1998年10月31日土曜日

もうじゅう館part2(平成10年秋)

今シーズンもたくさんの方に来ていただいて、
ありがとうございました。
来園者数は開園30年目の昨シーズンより
4万人あまり多い34万人でした。
特に、猛獣館がオープンした10月の入園者の多さは
ちょっとした事件でした。

特に珍しい動物を入れたわけでもなく、
今まで飼育していた動物の「見せ方」を変えただけなのに、
こんなに喜んでもらえるなんて、
これからの動物園を考える大きな材料になりました。

 さて猛獣館ですがたくさんの方から苦情?がありました。
ほとんどが次の3点でしたのでいいわけをさせて下さい。

「トラの地面が土だけでドロドロでかわいそう、ライオンは芝生なのに…。」
トラの地面には落ち葉を敷き詰めたいと思っていましたが、
落ち葉が間に合いませんでした。
トラは森林、ライオンは草原はっきりと分けたいと思っています。
来年はトラの放飼場は落ち葉がびっしりで、
ササやススキがはえていますよ。
 
「ヒグマだけ地面がコンクリートでかわいそう。」
やっぱりきたか…と思います。
ヒグマの場合、糞の量が多く柔らかいため
どうしても床を水洗いする必要がありました。
床を洗った水は園内の浄化槽で処理をするため
土が流れ込むと問題になります。
「一部でも土にとも!」考えたのですが、
ヒグマが掘り起こすのは明らかなのであきらめました。
しかし、皆さんの言うことももっともなので
来年のオープンまでに対策をすることにします。
どんなことをするかは来年見て確かめて下さい。
 
最期が「頭の上にいるヒョウ、
もし誰かが指でも入れたら危ないじゃない。

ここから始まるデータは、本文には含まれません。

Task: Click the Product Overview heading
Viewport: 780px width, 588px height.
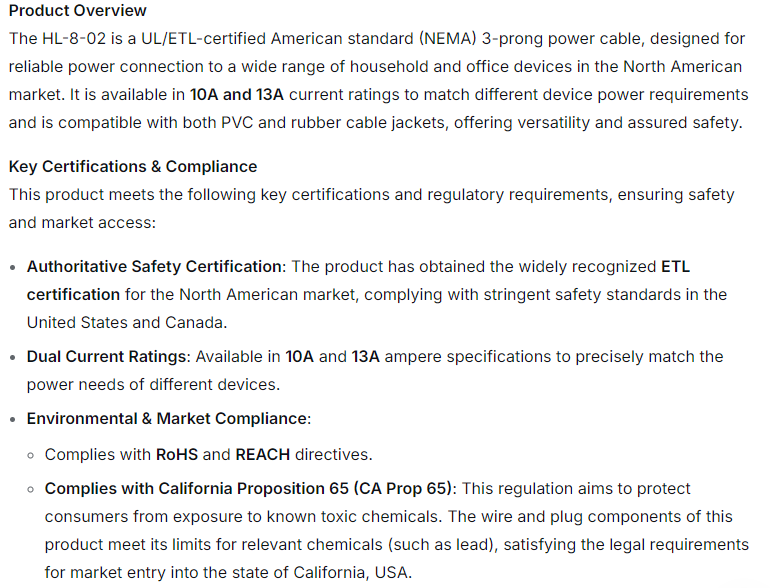Action: (77, 11)
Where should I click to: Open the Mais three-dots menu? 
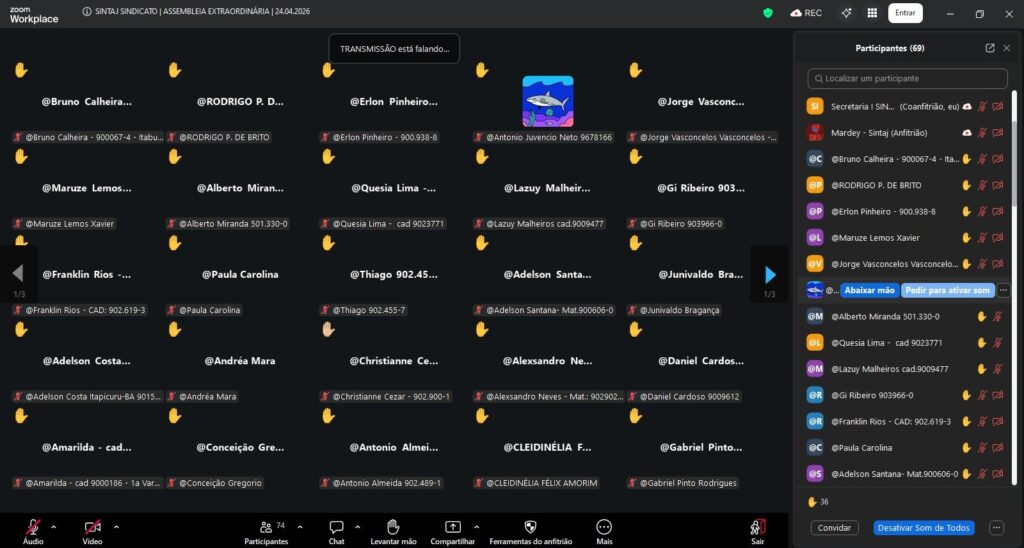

」
ヒョウは木の上で休んだり獲物を待ち伏せしたりします。
僕たちの方がヒョウに見下ろされることで、
ヒョウのイメージが伝わると考えました。
このような見せ方はたぶん日本では当園だけでしょう。
確かに肩車でもすれば手が届くでしょう。
でもあれよりも高くしても、ガラスなどで遮っても、
見つけたときの「ドキッ!」とする感覚はなくなってしまいます。
それよりもヒョウが傘などで突っつかれて、
頭上に来なくなってしまうことの方が心配です。
以上いいわけでした。

環境問題が他人事ではなく現実味を帯びてきた今、
動物園は理屈ではなくて「動物のいる空間の気持ちよさ」
を伝えることが使命だと僕は思います。
どうして自然を守らなければいけないのかは、
見たり聞いたりして考えるのではなく、
まずは感じることから始まるのではないでしょうか。

動物たちが幸せに生活していることが
「気持ちよさ」を伝えるための第一条件でしょう。
トラやヒグマの地面にたくさんの人が感心を持ってくれたこと、
これは何かとても大きな第一歩のような気がします。

トラ
画:ゲンちゃん


1998年9月30日水曜日

もうじゅう館part1(平成10年晩夏)

新しいもうじゅう館、ご覧になりましたか?
あの建物が実質3ヶ月半で出来たとは今でも信じられません。
扉の開閉の仕方から全てが普通じゃない建物を
ああだこうだと打ち合わせをしながら、
オープン10日前になってもコンクリートを打っていたんですから。
 
完成が近づくにつれ、
僕の頭の中は「万が一逃げないだろうか?」それ一色になってきました。
なにせ誰もが認める猛獣ライオン、トラ、ヒグマを
天井のない檻で飼おうというのですから。
トラが逃げる夢を見ること十数回、
なぜトラかと言うと、トラプールの壁の高さが3メートル、
さらに「忍び返し」付きの柵が3メートルあるのですが、
もし逃げるならここしかない!
それが自分の中で「確信」に近いものになっていったのです。
「壁の高さを4メートルにしておけば」・・・
どうです?見てみたくなったでしょう。

動物の移動も「異常」でした。
9月21日にネコ科11頭、22日にヒグマ2頭を移動したのですが
1頭ずつ檻に入れてなどと言った時間的余裕がなかったので
全て麻酔をして寝ている間にトラックに積んで移動しました。
ライオンなど治療のために麻酔をかけることはあっても、
「寝室」から外に出すことはありません。
出すとすれば死んだ時だけです。
やはり「万が一目がさめたら」です。

何事も予定どうりにはいかないもので、
トラ、ライオンは一度に2頭ずつと思っていたのですが、
重たすぎて1頭ずつ運ぶことになりました。
麻酔がかかって「さあ始めるぞ!」と言ってからライオンが頭を上げること1回、
ヒグマが動き出すこと1回、ヒグマの呼吸が停止すること1回、
そのときは必死だったのですが、今考えると冷や汗タラタラ、
ちびっちゃうってとこですね。

まだまだあるけどオープンの日、
たくさんの人が見に来てくれて喜んでくれたので、
ほんとに「よかった」と嬉しかったです。
そして何より動物たちがイキイキと楽しそうで、
僕たちでさえ今まで見たことのない表情やしぐさを発見できました。

今、さる山の設計をしています。来年も楽しみです。